DIRECTION A:
In the gensim tutorial, what are the answers to these?
(i) How many passes does the gensim training code actually make through the data, and why?
(ii) How large is the discovered vocabulary?
(iii) Which three words does the code for the least common words return?
DIRECTION B: Carry on writing the gensim tutorial, starting after its last sentence.

READING PASSAGE:
The first line just lets us see the INFO logging that gensim provides as it trains. The second line will execute the training on the provided sentences iterator.  The first optional argument iter specifies how many times the training code will run through the data set to train the neural network (kind of like the number of training epochs). The gensim training code will actually run through all the data iter+1 time, as the first pass involves collecting all the unique words, creating dictionaries etc.  The next argument, min_count, specifies the minimum amount of times that the word has to appear in the corpus before it is included in the vocabulary – this allows us to easily eliminate rare words and reduce our vocabulary size.  The third argument is the size of the resultant word vector – in this case, we set it to 300. In other words, each word in our vocabulary, after training, will be represented by a 300 length word vector. Finally, if we are using Cython, we can specify how many parallel workers we would like to work on the data – this will speed up the training process. There are lots of other arguments, but these are the main ones to consider.

Let’s examine our results and see what else gensim can do.

# get the word vector of "the"
print(model.wv['the'])

This returns a 300 length numpy vector – as you can see, each word vector can be retrieved from the model via a dictionary key i.e. a word within our vocabulary.

# get the most common words
print(model.wv.index2word[0], model.wv.index2word[1], model.wv.index2word[2])

The word vectors are also arranged within the wv object with indexes – the lowest index (i.e. 0) represents the most common word, the highest (i.e. the length of the vocabulary minus 1) the least common word.  The above code returns: “the of and”, which is unsurprising, as these are very common words.

# get the least common words
vocab_size = len(model.wv.vocab)
print(model.wv.index2word[vocab_size - 1], model.wv.index2word[vocab_size - 2], model.wv.index2word[vocab_size - 3])

The discovered vocabulary is found in model.wv.vocab – by taking the length of this dictionary, we can determine the vocabulary size (in this case, it is 47,134 elements long). The code above returns: “zanetti markschies absentia” – rare words indeed.

# find the index of the 2nd most common word ("of")
print('Index of "of" is: {}'.format(model.wv.vocab['of'].index))

We can also go the other way i.e. retrieve the index of a word we supply.  In this case, we are getting the index of the second most common word “of”. As expected the above code returns “Index of “of” is: 1″.

GIVEN INFORMATION:
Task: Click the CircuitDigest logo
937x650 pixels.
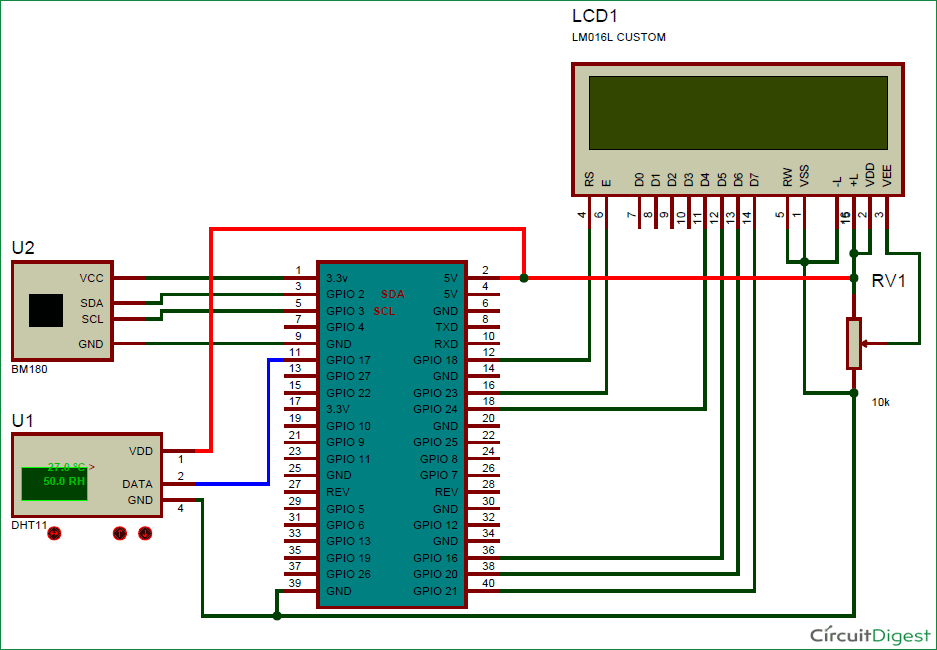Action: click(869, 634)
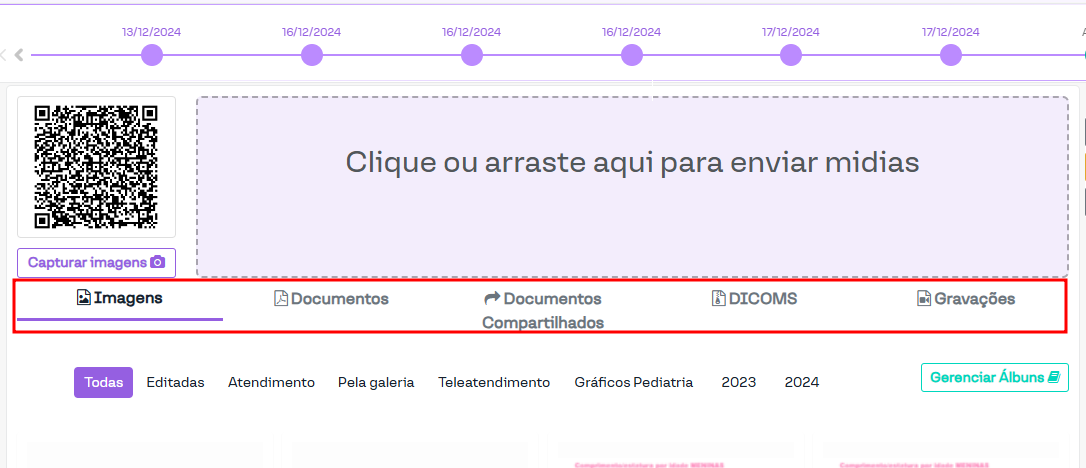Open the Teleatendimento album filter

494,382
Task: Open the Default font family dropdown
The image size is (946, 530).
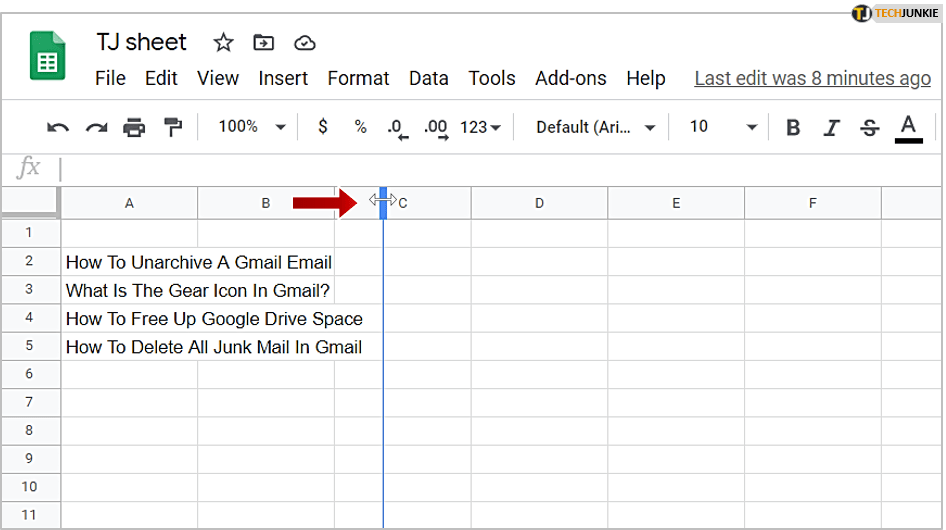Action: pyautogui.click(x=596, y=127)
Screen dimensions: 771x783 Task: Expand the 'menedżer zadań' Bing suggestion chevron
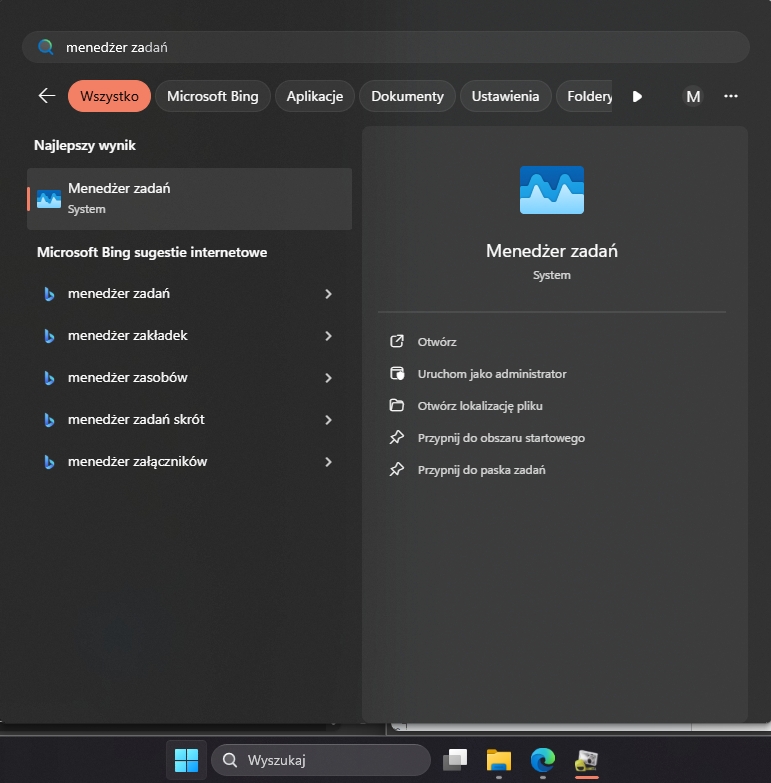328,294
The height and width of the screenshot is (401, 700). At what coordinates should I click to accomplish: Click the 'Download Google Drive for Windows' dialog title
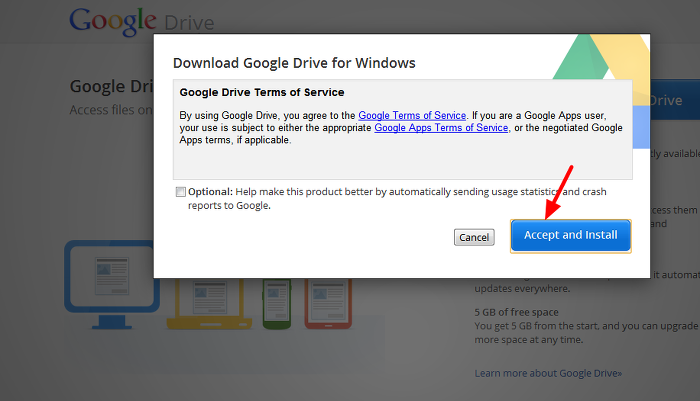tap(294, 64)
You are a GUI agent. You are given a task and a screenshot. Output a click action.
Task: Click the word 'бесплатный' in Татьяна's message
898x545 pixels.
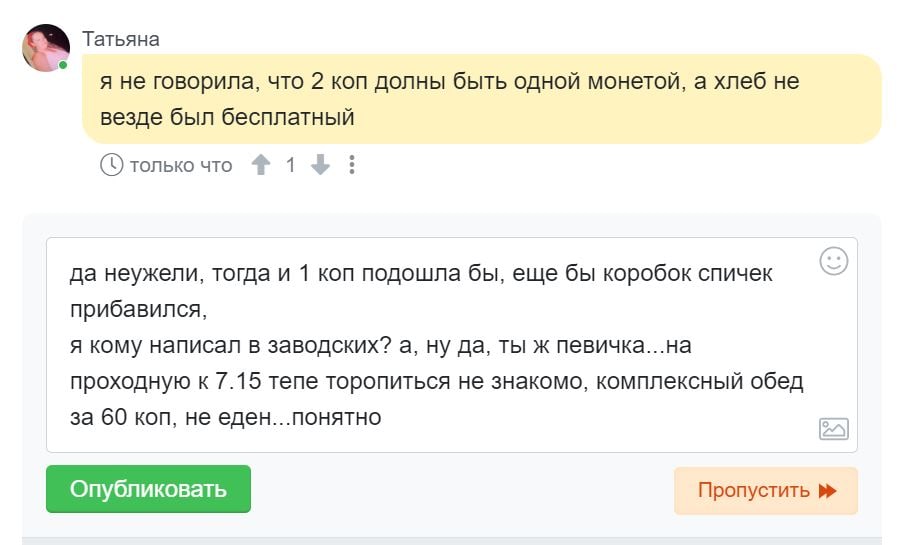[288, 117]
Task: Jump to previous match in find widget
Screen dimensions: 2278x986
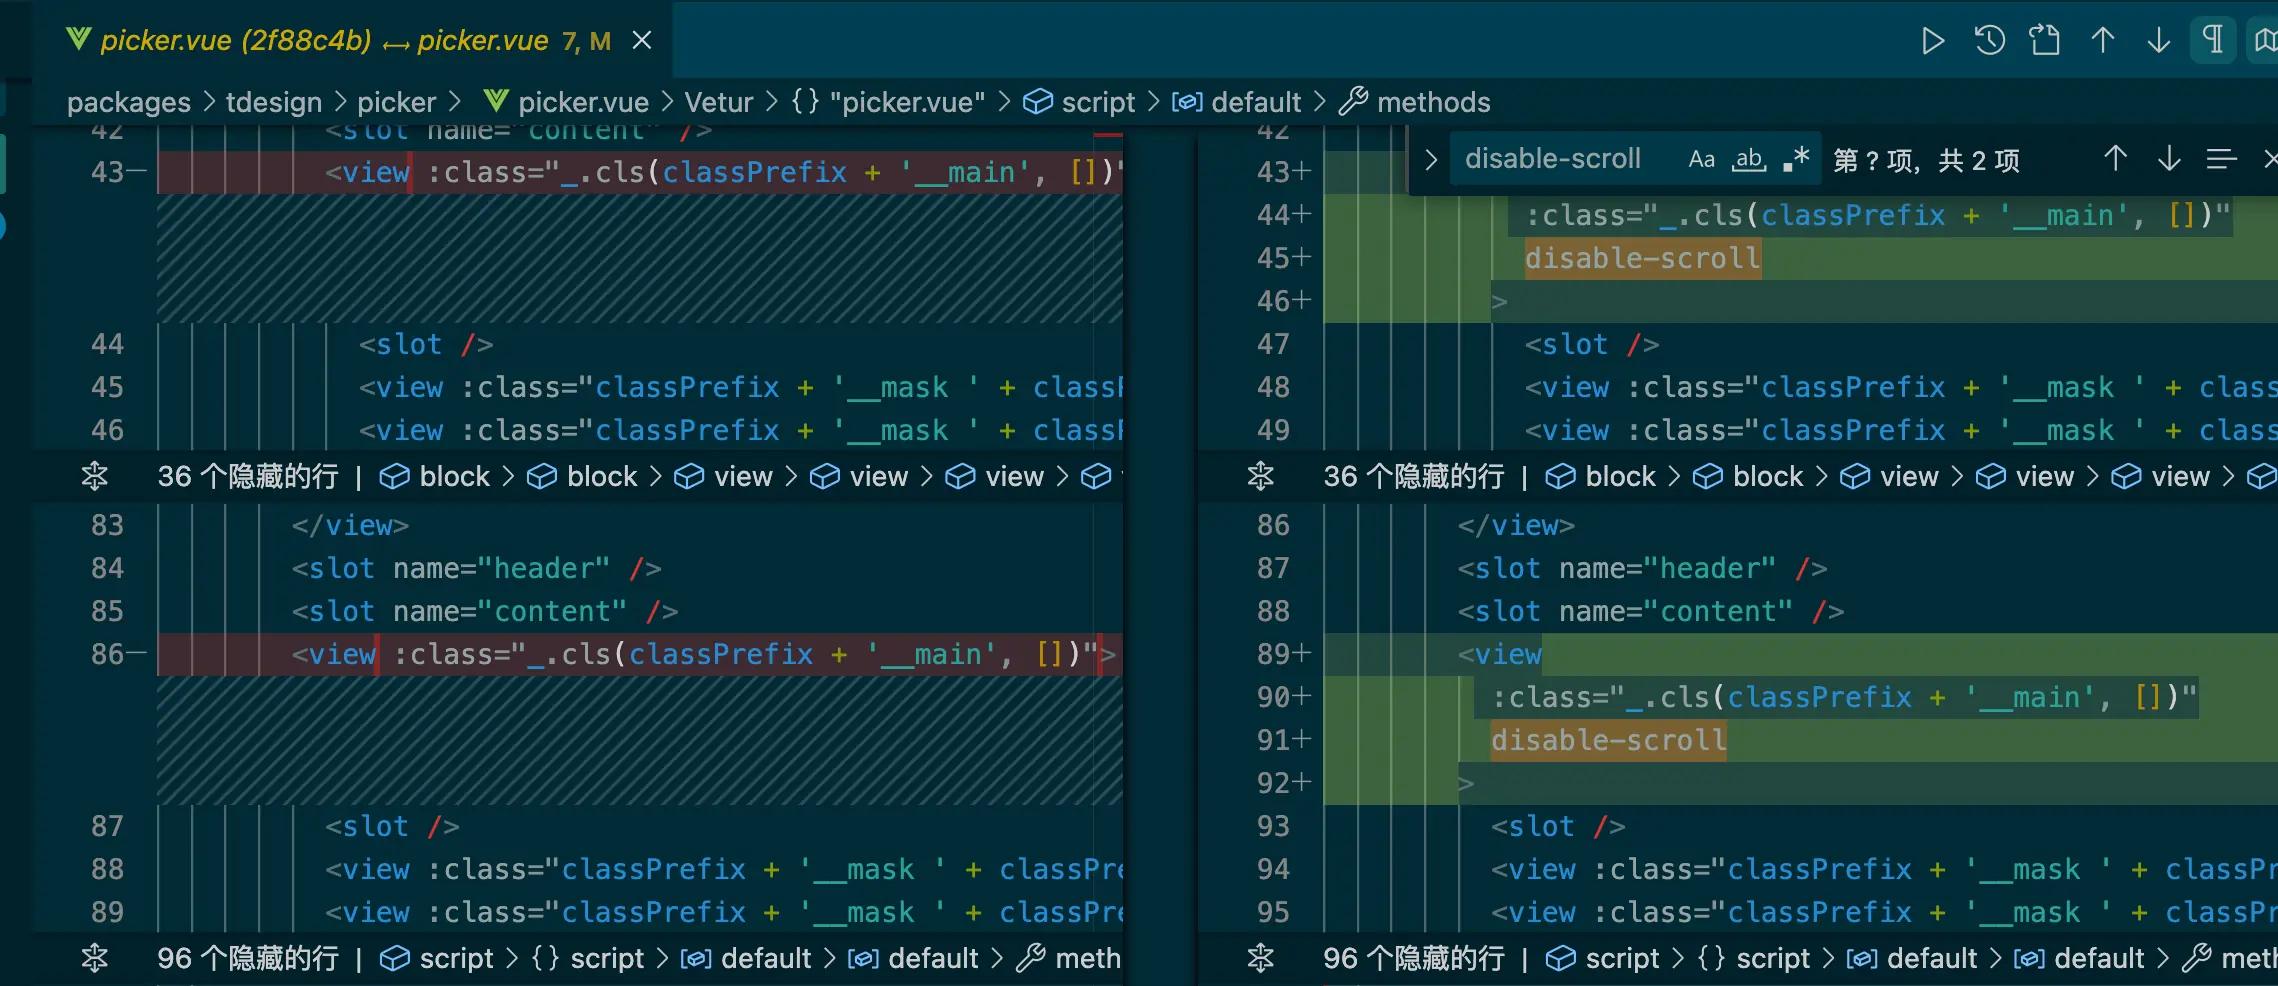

FINAL ANSWER A:
(i) It makes iter+1 passes, because the first pass collects all the unique words and creates the dictionaries.
(ii) It has 47,134 elements.
(iii) It returns "zanetti markschies absentia".

FINAL ANSWER B:
# some similarity fun
print(model.wv.similarity('woman', 'man'), model.wv.similarity('man', 'elephant'))

We can also easily extract similarity measures between word vectors (gensim uses cosine similarity). The above code returns “0.6599 0.2955”, which again makes sense given the context such words are generally used in.

# what doesn't fit?
print(model.wv.doesnt_match("green blue red zebra".split()))

This fun function determines which word doesn’t match the context of the others – in this case, “zebra” is returned.

We also want to able to convert our data set from a list of words to a list of integer indexes, based on the vocabulary developed by gensim.  To do so, we can use the following code:

# convert the input data into a list of integer indexes aligning with the wv indexes
# Read the data into a list of strings.
def read_data(filename):
    """Extract the first file enclosed in a zip file as a list of words."""
    with zipfile.ZipFile(filename) as f:
        data = f.read(f.namelist()[0]).split()
    return data

def convert_data_to_index(string_data, wv):
    index_data = []
    for word in string_data:
        if word in wv:
            index_data.append(wv.vocab[word].index)
    return index_data

str_data = read_data(root_path + filename)
index_data = convert_data_to_index(str_data, model.wv)
print(str_data[:4], index_data[:4])

The first function, read_data simply extracts the zip file data and returns a list of strings in the same order as our original text data set.  The second function loops through each word in the data set, determines if it is in the vocabulary*, and if so, adds the matching integer index to a list.  The code above returns: “[‘anarchism’, ‘originated’, ‘as’, ‘a’] [5237, 3080, 11, 5]”.

* Remember that some words in the data set will be missing from the vocabulary if they are very rare in the corpus.

We can also save and reload our trained word vectors/embeddings by the following simple code:

# save and reload the model
model.save(root_path + "mymodel")
model = gensim.models.Word2Vec.load(root_path + "mymodel")

Finally, I’ll show you how we can extract the embedding weights from the gensim Word2Vec embedding layer and store it in a numpy array, ready for use in TensorFlow and Keras.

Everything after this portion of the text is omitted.